Ok,I´ve searched and couldn´t find a suitable solution for my problem, I am redesigning a part of our point of sale system. Let´s suppose we have the following classes:
TWorkShift = class
Date: TDateTime;
fTotalSold: Currency;
fSales: TList<TSale>;
public
property TotalSold: Currency read fTotalSold write fTotalSold;
property Sales: Currency read fSales write fSales;
end;
TSale = class
fAmount: Currency;
fWorkShift: TWorkShift;
public
property Amount: Currency read fAmount write fAmount;
procedure Save;
end;
Now, the problem I am facing is trying to come to the best idea without violating the Law of Demeter. What I am trying to accomplish is the following:
I´ve tried two different approaches:
Approach A:
// Let´s suppose we have a working shift with the ID 1 and gets loaded from database with: CurrentShift := TWorkShift.Create(1);
NewSale := TSale.Create;
NewSale.Amount:=100;
NewSale.Save;
CurrentShift.Sales.Add(NewSale);
CurrentShift.TotalSold := CurrentShift.TotalSold + NewSale.Amount;
The problem with this approach is that It´s difficult to test, because I want to encapsulate the logic of the sum in some of the classes or somewhere else (a new class maybe?).
Approach B:
My other approach is including that code inside the TSale class itself:
procedure TSale.Save;
begin
SaveToDataBase;
fWorkShift.Sales.Add(Self);
fWorkShift.TotalSold := fWorkShift.TotalSold + Self.Amount;
end;
This approach I think violates the Law of Demeter and doesn´t feel right to me.

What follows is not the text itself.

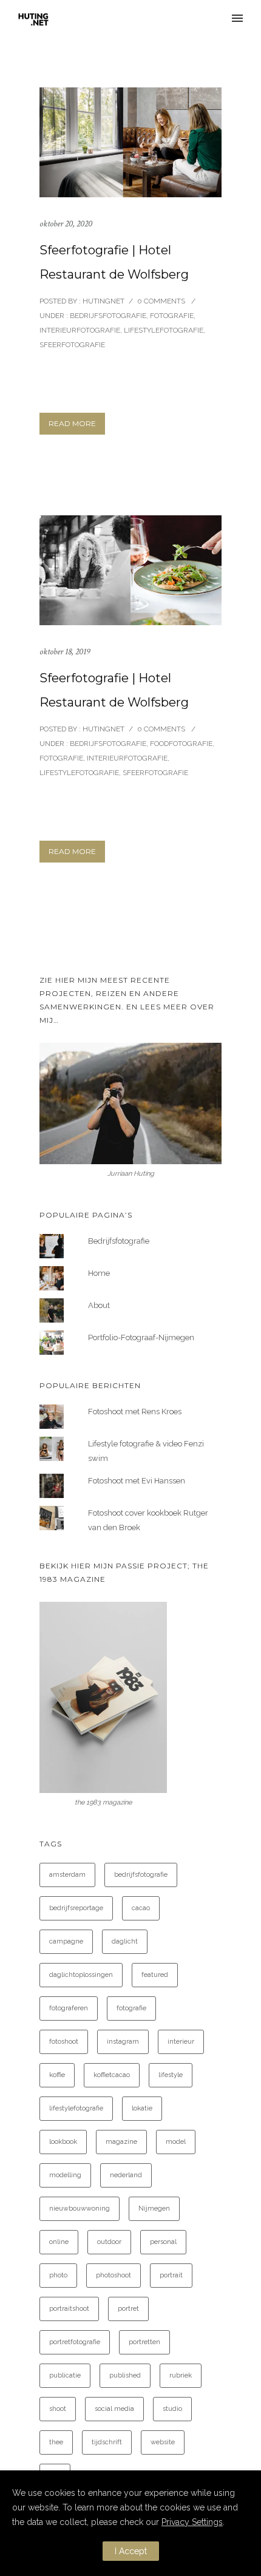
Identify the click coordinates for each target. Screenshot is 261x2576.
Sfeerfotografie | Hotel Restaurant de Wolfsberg (114, 262)
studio (172, 2409)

I Want to find a "right way" to do it maximizing code simplicity and easy of maintenance in the future. So any suggestions would be appreciated.
Thanks
If you want to add a sale to TWorkShift, then you should have
TWorkShift.AddSale(aSale: TSale);
begin
Sales.Add(aSale);
end;
In other words, TWorkShift should "ask" for the thing it needs.
Also, I don't see any reason that TSale would have a TWorkShift field. A Workshift has many sales, but why would a Sale have a WorkShift?